When people start a new training routine, motivation is usually high.


They’ve got goals.

They want to lose body fat, build strength, feel more energetic, and get back into better habits.


That motivation is a great thing. It’s often the hardest part of the whole process.


But one of the most common mistakes people make in the early weeks of training is this:


They try to do everything at once.


More gym sessions.

Extra cardio.

Big calorie cuts.

Early mornings.

No rest days.

It feels productive.

It feels like you’re taking it seriously.

But very often, this approach leads to fatigue, frustration, and eventually… burnout.

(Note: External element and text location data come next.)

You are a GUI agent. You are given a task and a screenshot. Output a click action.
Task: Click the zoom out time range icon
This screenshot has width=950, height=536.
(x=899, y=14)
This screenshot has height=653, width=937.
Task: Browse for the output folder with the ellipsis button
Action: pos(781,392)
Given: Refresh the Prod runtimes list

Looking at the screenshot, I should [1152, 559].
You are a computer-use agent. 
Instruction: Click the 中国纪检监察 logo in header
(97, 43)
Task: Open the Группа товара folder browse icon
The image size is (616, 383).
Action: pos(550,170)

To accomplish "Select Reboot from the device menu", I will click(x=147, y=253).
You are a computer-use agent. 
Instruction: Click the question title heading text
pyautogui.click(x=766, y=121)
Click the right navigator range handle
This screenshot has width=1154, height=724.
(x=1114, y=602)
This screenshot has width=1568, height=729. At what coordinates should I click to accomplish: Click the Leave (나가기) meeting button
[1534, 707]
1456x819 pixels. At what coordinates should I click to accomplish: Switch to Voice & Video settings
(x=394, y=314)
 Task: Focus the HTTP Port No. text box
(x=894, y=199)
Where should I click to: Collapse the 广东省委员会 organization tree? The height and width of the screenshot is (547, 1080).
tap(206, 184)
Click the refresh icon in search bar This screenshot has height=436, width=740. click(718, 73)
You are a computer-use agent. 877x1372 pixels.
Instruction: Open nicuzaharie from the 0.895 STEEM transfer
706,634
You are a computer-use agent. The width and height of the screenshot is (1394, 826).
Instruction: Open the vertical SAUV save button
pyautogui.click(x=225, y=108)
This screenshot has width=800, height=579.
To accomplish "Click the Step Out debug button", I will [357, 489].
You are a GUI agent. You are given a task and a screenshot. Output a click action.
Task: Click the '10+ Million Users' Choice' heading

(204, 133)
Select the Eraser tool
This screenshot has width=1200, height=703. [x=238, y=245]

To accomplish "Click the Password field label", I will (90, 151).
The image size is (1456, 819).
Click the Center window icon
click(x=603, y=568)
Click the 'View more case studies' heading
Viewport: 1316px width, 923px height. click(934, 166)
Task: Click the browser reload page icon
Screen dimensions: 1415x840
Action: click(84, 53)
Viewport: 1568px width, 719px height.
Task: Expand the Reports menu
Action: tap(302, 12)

What overtraining actually looks like

True overtraining is quite rare and is usually seen in elite athletes.

What most everyday people experience is under-recovery—when training increases faster than the body can adapt, especially alongside poor sleep, low calories, and high life stress.


The signs are usually subtle at first:

  • Constant fatigue, even after rest days

  • Weights feeling heavier than they should

  • Conditioning not improving

  • Poor or broken sleep

  • Ongoing aches and niggles

  • Low motivation to train

  • Irritability and brain fog


This is often the point where people say:


“I just couldn’t stick to it.”


But the issue usually isn’t motivation.

It’s simply too much, too soon.



Why it happens

Most people start a new program with the best intentions.


They think:


  • “I need to make up for lost time.”

  • “I’ll go hard for a few weeks and get quick results.”

  • “More training equals faster progress.”


But the body doesn’t work like that.


Fitness is built through:


  • Gradual increases in training load

  • Adequate recovery

  • Consistent effort over time


Not through short bursts of extreme training.



How to avoid it

1. Start with fewer sessions than you think you need.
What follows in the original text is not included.